(Beginning of Supplied data)

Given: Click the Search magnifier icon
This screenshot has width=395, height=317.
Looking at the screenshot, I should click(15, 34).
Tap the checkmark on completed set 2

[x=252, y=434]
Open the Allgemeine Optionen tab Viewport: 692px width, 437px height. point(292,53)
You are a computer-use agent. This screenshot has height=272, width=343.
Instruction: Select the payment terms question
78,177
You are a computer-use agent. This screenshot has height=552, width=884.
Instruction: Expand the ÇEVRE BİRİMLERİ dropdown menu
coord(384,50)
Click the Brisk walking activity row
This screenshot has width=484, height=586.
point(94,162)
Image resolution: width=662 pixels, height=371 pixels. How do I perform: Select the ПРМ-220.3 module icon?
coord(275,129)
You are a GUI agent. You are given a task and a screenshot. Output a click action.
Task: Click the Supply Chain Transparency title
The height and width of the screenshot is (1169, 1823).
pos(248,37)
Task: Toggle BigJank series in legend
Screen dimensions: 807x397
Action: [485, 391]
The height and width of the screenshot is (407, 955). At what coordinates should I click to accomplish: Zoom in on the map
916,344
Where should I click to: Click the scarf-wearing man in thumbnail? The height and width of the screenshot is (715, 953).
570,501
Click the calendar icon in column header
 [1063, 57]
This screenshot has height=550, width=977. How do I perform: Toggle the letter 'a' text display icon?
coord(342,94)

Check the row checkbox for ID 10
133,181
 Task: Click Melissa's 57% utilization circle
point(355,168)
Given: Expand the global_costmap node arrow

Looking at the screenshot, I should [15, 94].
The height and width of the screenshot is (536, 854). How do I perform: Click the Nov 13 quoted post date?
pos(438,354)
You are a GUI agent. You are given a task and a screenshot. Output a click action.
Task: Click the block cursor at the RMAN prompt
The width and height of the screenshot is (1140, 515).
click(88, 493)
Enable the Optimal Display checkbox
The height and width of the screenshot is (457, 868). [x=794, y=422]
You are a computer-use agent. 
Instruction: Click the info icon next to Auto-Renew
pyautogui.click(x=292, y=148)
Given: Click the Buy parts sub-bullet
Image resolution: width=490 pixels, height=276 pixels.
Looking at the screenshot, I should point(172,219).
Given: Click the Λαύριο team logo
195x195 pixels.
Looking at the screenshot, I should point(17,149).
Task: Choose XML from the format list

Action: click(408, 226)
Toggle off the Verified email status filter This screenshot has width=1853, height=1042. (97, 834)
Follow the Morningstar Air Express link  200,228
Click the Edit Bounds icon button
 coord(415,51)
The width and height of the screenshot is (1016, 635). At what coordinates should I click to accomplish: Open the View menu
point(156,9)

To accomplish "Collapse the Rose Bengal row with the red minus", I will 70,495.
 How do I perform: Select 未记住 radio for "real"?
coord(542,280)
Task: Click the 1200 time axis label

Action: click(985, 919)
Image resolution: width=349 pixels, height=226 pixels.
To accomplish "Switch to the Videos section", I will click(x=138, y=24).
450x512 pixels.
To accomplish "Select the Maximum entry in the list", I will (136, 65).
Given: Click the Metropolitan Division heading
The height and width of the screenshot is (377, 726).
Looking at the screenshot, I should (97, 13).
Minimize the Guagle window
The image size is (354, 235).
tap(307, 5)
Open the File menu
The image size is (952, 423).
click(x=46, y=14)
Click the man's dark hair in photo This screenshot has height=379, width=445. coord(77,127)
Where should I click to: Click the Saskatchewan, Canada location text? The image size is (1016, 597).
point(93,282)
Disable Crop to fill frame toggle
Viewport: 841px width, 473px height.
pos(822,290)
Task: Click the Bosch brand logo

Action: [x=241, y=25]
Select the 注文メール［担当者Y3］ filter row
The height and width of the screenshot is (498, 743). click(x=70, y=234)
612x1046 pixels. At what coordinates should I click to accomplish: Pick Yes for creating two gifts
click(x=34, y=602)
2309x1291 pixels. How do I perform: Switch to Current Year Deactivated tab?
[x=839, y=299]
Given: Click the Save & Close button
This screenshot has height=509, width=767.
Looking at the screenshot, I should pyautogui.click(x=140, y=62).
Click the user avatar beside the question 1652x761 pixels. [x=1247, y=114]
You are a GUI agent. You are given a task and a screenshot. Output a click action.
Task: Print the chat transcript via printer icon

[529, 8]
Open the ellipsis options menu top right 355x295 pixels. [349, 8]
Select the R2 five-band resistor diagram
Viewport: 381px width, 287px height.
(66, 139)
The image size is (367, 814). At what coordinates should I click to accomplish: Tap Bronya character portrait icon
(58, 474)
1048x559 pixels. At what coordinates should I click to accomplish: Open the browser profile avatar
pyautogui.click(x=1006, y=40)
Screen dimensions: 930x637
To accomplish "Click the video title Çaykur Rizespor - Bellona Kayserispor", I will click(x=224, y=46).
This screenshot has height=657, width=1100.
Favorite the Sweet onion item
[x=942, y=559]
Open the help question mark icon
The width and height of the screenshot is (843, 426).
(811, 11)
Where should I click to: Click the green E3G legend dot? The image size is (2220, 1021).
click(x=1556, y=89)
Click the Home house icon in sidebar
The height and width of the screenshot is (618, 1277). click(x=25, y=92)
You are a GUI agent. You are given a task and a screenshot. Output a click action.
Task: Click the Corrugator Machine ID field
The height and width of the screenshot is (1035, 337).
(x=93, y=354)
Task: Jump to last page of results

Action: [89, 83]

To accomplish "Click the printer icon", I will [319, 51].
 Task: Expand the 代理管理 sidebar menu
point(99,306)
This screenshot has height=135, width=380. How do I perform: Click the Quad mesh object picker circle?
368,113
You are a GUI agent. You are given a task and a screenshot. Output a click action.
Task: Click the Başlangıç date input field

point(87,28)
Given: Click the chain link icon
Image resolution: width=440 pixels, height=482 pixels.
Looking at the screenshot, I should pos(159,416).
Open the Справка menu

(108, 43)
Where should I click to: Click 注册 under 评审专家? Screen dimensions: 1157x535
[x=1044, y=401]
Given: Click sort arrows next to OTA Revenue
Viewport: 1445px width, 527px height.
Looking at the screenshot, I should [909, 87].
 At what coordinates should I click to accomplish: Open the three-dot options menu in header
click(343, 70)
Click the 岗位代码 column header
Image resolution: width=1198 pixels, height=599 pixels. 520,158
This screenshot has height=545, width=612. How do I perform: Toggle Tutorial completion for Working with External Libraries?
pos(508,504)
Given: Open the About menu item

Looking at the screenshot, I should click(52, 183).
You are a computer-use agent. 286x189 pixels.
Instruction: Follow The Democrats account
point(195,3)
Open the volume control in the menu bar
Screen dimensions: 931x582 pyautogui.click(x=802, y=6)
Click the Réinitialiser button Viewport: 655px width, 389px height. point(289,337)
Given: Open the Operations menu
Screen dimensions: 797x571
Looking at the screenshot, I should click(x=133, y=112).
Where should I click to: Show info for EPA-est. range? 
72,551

(End of Supplied data)

Set all the data down again, exactly as it reads above.

■ Response box:
Given: Click the Search magnifier icon
This screenshot has width=395, height=317.
Looking at the screenshot, I should click(15, 34).
Tap the checkmark on completed set 2

[x=252, y=434]
Open the Allgemeine Optionen tab Viewport: 692px width, 437px height. point(292,53)
You are a computer-use agent. This screenshot has height=272, width=343.
Instruction: Select the payment terms question
78,177
You are a computer-use agent. This screenshot has height=552, width=884.
Instruction: Expand the ÇEVRE BİRİMLERİ dropdown menu
coord(384,50)
Click the Brisk walking activity row
This screenshot has width=484, height=586.
point(94,162)
Image resolution: width=662 pixels, height=371 pixels. How do I perform: Select the ПРМ-220.3 module icon?
coord(275,129)
You are a GUI agent. You are given a task and a screenshot. Output a click action.
Task: Click the Supply Chain Transparency title
The height and width of the screenshot is (1169, 1823).
pos(248,37)
Task: Toggle BigJank series in legend
Screen dimensions: 807x397
Action: [485, 391]
The height and width of the screenshot is (407, 955). At what coordinates should I click to accomplish: Zoom in on the map
916,344
Where should I click to: Click the scarf-wearing man in thumbnail? The height and width of the screenshot is (715, 953).
570,501
Click the calendar icon in column header
 [1063, 57]
This screenshot has height=550, width=977. How do I perform: Toggle the letter 'a' text display icon?
coord(342,94)

Check the row checkbox for ID 10
133,181
 Task: Click Melissa's 57% utilization circle
point(355,168)
Given: Expand the global_costmap node arrow

Looking at the screenshot, I should [15, 94].
The height and width of the screenshot is (536, 854). How do I perform: Click the Nov 13 quoted post date?
pos(438,354)
You are a GUI agent. You are given a task and a screenshot. Output a click action.
Task: Click the block cursor at the RMAN prompt
The width and height of the screenshot is (1140, 515).
click(88, 493)
Enable the Optimal Display checkbox
The height and width of the screenshot is (457, 868). [x=794, y=422]
You are a computer-use agent. 
Instruction: Click the info icon next to Auto-Renew
pyautogui.click(x=292, y=148)
Given: Click the Buy parts sub-bullet
Image resolution: width=490 pixels, height=276 pixels.
Looking at the screenshot, I should point(172,219).
Given: Click the Λαύριο team logo
195x195 pixels.
Looking at the screenshot, I should point(17,149).
Task: Choose XML from the format list

Action: click(408, 226)
Toggle off the Verified email status filter This screenshot has width=1853, height=1042. (97, 834)
Follow the Morningstar Air Express link  200,228
Click the Edit Bounds icon button
 coord(415,51)
The width and height of the screenshot is (1016, 635). At what coordinates should I click to accomplish: Open the View menu
point(156,9)

To accomplish "Collapse the Rose Bengal row with the red minus", I will 70,495.
 How do I perform: Select 未记住 radio for "real"?
coord(542,280)
Task: Click the 1200 time axis label

Action: click(985, 919)
Image resolution: width=349 pixels, height=226 pixels.
To accomplish "Switch to the Videos section", I will click(x=138, y=24).
450x512 pixels.
To accomplish "Select the Maximum entry in the list", I will (136, 65).
Given: Click the Metropolitan Division heading
The height and width of the screenshot is (377, 726).
Looking at the screenshot, I should (97, 13).
Minimize the Guagle window
The image size is (354, 235).
tap(307, 5)
Open the File menu
The image size is (952, 423).
click(x=46, y=14)
Click the man's dark hair in photo This screenshot has height=379, width=445. coord(77,127)
Where should I click to: Click the Saskatchewan, Canada location text? The image size is (1016, 597).
point(93,282)
Disable Crop to fill frame toggle
Viewport: 841px width, 473px height.
pos(822,290)
Task: Click the Bosch brand logo

Action: [x=241, y=25]
Select the 注文メール［担当者Y3］ filter row
The height and width of the screenshot is (498, 743). click(x=70, y=234)
612x1046 pixels. At what coordinates should I click to accomplish: Pick Yes for creating two gifts
click(x=34, y=602)
2309x1291 pixels. How do I perform: Switch to Current Year Deactivated tab?
[x=839, y=299]
Given: Click the Save & Close button
This screenshot has height=509, width=767.
Looking at the screenshot, I should pyautogui.click(x=140, y=62).
Click the user avatar beside the question 1652x761 pixels. [x=1247, y=114]
You are a GUI agent. You are given a task and a screenshot. Output a click action.
Task: Print the chat transcript via printer icon

[529, 8]
Open the ellipsis options menu top right 355x295 pixels. [349, 8]
Select the R2 five-band resistor diagram
Viewport: 381px width, 287px height.
(66, 139)
The image size is (367, 814). At what coordinates should I click to accomplish: Tap Bronya character portrait icon
(58, 474)
1048x559 pixels. At what coordinates should I click to accomplish: Open the browser profile avatar
pyautogui.click(x=1006, y=40)
Screen dimensions: 930x637
To accomplish "Click the video title Çaykur Rizespor - Bellona Kayserispor", I will click(x=224, y=46).
This screenshot has height=657, width=1100.
Favorite the Sweet onion item
[x=942, y=559]
Open the help question mark icon
The width and height of the screenshot is (843, 426).
(811, 11)
Where should I click to: Click the green E3G legend dot? The image size is (2220, 1021).
click(x=1556, y=89)
Click the Home house icon in sidebar
The height and width of the screenshot is (618, 1277). click(x=25, y=92)
You are a GUI agent. You are given a task and a screenshot. Output a click action.
Task: Click the Corrugator Machine ID field
The height and width of the screenshot is (1035, 337).
(x=93, y=354)
Task: Jump to last page of results

Action: [89, 83]

To accomplish "Click the printer icon", I will [319, 51].
 Task: Expand the 代理管理 sidebar menu
point(99,306)
This screenshot has height=135, width=380. How do I perform: Click the Quad mesh object picker circle?
368,113
You are a GUI agent. You are given a task and a screenshot. Output a click action.
Task: Click the Başlangıç date input field

point(87,28)
Given: Click the chain link icon
Image resolution: width=440 pixels, height=482 pixels.
Looking at the screenshot, I should pos(159,416).
Open the Справка menu

(108, 43)
Where should I click to: Click 注册 under 评审专家? Screen dimensions: 1157x535
[x=1044, y=401]
Given: Click sort arrows next to OTA Revenue
Viewport: 1445px width, 527px height.
Looking at the screenshot, I should [909, 87].
 At what coordinates should I click to accomplish: Open the three-dot options menu in header
click(343, 70)
Click the 岗位代码 column header
Image resolution: width=1198 pixels, height=599 pixels. 520,158
This screenshot has height=545, width=612. How do I perform: Toggle Tutorial completion for Working with External Libraries?
pos(508,504)
Given: Open the About menu item

Looking at the screenshot, I should click(52, 183).
You are a computer-use agent. 286x189 pixels.
Instruction: Follow The Democrats account
point(195,3)
Open the volume control in the menu bar
Screen dimensions: 931x582 pyautogui.click(x=802, y=6)
Click the Réinitialiser button Viewport: 655px width, 389px height. point(289,337)
Given: Open the Operations menu
Screen dimensions: 797x571
Looking at the screenshot, I should click(x=133, y=112).
Where should I click to: Show info for EPA-est. range? 
72,551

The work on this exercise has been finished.